いつも見慣れたはずの景色なのに、輪郭だけがわずかに浮いている。

 

隣を歩く三枝の足取りが、いつもより半拍遅れて揃う。

 

「なあ」

 

声をかけられ、振り向くまでのほんのわずかな間に、自分の思考がどこか別の場所へ滑りかけていたのを自覚する。

表情を整え、肩の力を抜いたまま応じる。

 

「ん?」

 

三枝は目を逸らさず、こちらの顔を覗き込むようにして言った。

 

「最近さ、眠れてるか?」

 

冗談で返す以外に選択肢はない、と身体が先に決める。

 

「急に母親かよ」

 

口元に笑みを浮かべるが、三枝の視線は揺れない。

その真っ直ぐさに、ほんの少しだけ呼吸が浅くなる。

 

信号が青に変わり、人の流れが一斉に前へと動き出す。

肩が触れ合い、鞄が擦れ、足音が混じり合う中で、アスファルトの色だけがわずかに沈んで見えた。

 

「……また、何かあったんだろ」

 

横顔のまま投げられた言葉は、責める調子ではなく、ただ確かめるように落ちてくる。

その声音が、かえって重い。

 

「別に。平和そのものだ」

 

そう答えながら視線を空へ逃がすと、薄く流れる雲の奥で、かさりと布の擦れる音が耳の奥に残った。

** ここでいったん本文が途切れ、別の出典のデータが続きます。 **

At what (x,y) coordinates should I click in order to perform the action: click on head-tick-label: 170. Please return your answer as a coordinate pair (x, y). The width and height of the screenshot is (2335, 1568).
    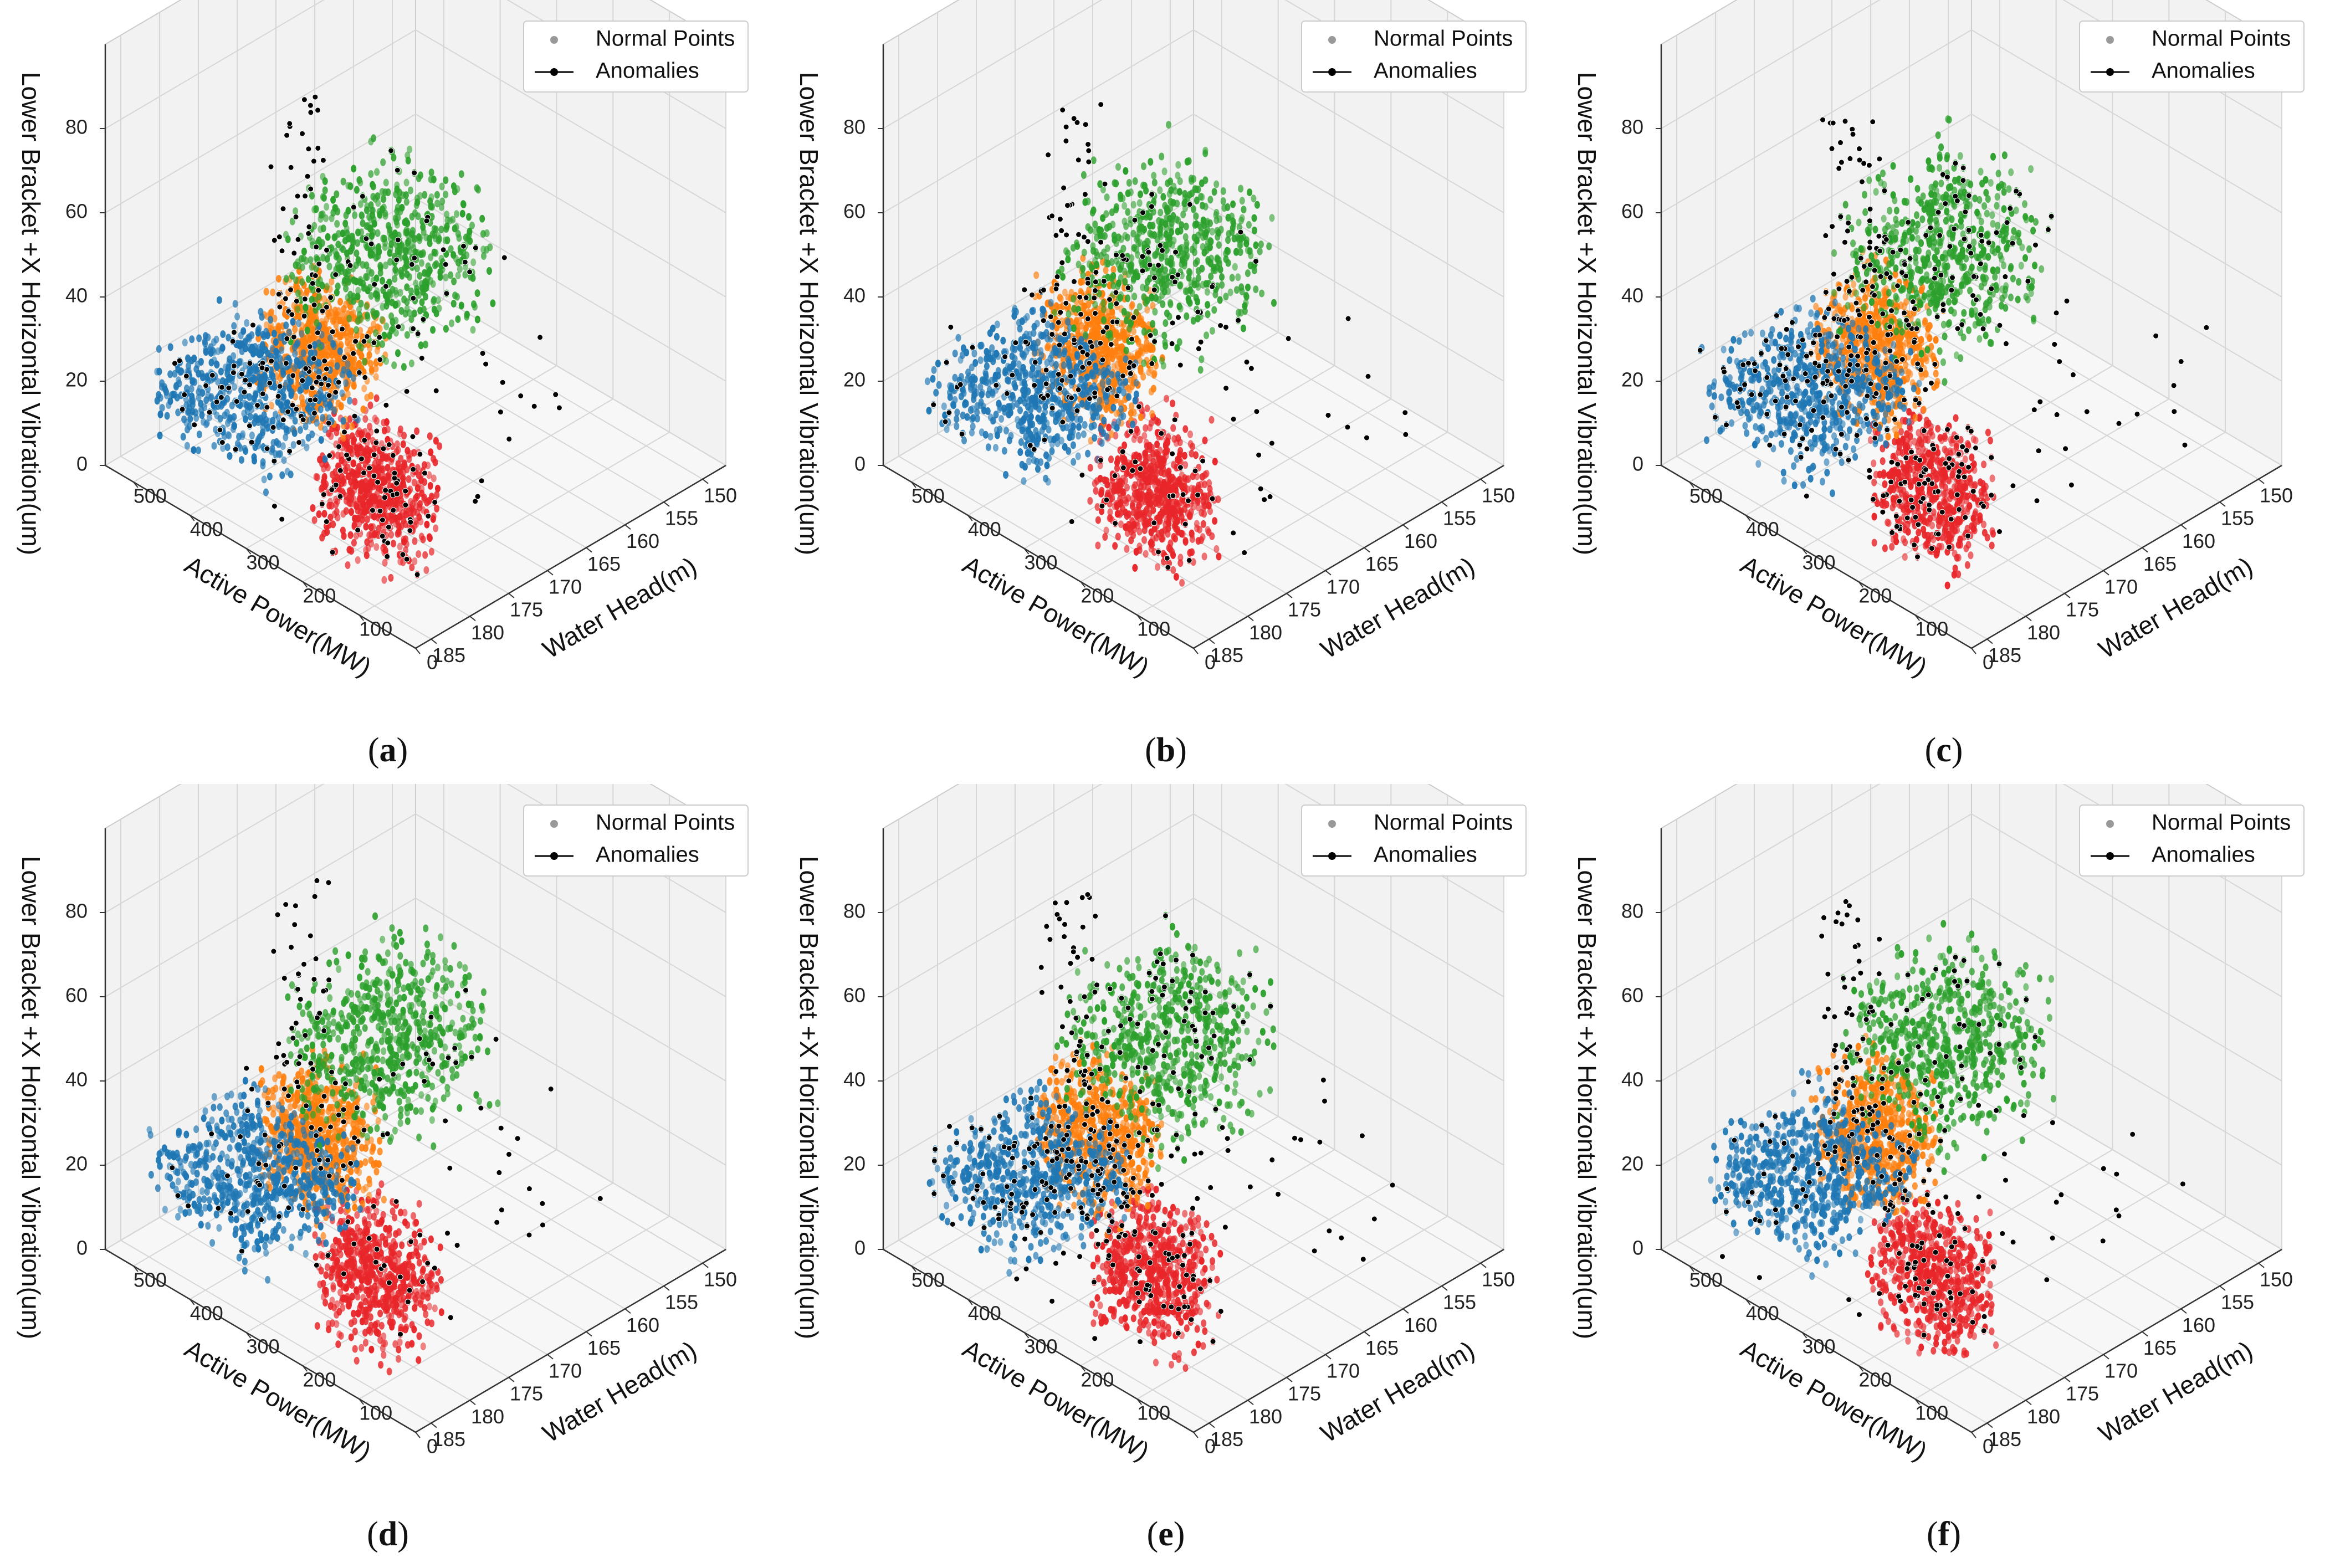
    Looking at the image, I should click on (566, 586).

風は吹いていないのに、商店街の旗が微かに揺れ、その揺れが記憶の底を引っかく。

 

“旗の下で、もう一度”

 

誰の声だったかは思い出せないが、白地に淡い朱を差した着物の裾だけが、視界の端で揺れ続ける。

喉の奥がひりつく。

 

「今、聞こえたか?」

 

三枝の問いが重なる。

 

「……気のせいだろ」

 

否定する声は軽いが、歩幅は無意識に広がり、人の流れを縫う速度がわずかに上がる。

胸の奥で、何かが軋む。

 

周囲の人々が、いつの間にか同じ向きに歩き始めていることに気づく。

整いすぎた足並みが、目に見えない線で引き揃えられている。

 

角の向こうから、金属の擦れる音が規則正しく響き、鎧の影がシャッターに映っては揺れ、そして揃う。

呼吸が冷える。

 

「透」

 

呼ばれた声に、すぐに返す。

 

「分かってる」

 

腰へ伸ばした手を止め、人の密度を測りながら一歩引くと、鎧の隊列の中で一体だけ歩幅のわずかに違う影が目に入った。

揃っているはずの列に、微細なズレがある。

 

そこだ。

 

「三枝」

 

声が自然と低くなる。

 

「人、下がらせろ」

 

返事の代わりに、あいつの声が広場に広がる。

 

「おい、下がれ! 向こう行け!」

 

混乱の中でも、その声ははっきり通り、肩を押されながらも人々が流れる方向を変えていく。

背中越しに聞くその声が、妙に頼もしい。

 

白い陽射しの下で、日常が薄く剥がれ落ち、下から別の景色が顔を出す。

揃った足音が近づき、金属の光がちらつく。

 

指先でドライバーの感触を確かめると、冷えた金属が現実を引き戻す。

 

さて。

 

今日は少し、面倒な日になりそうだ。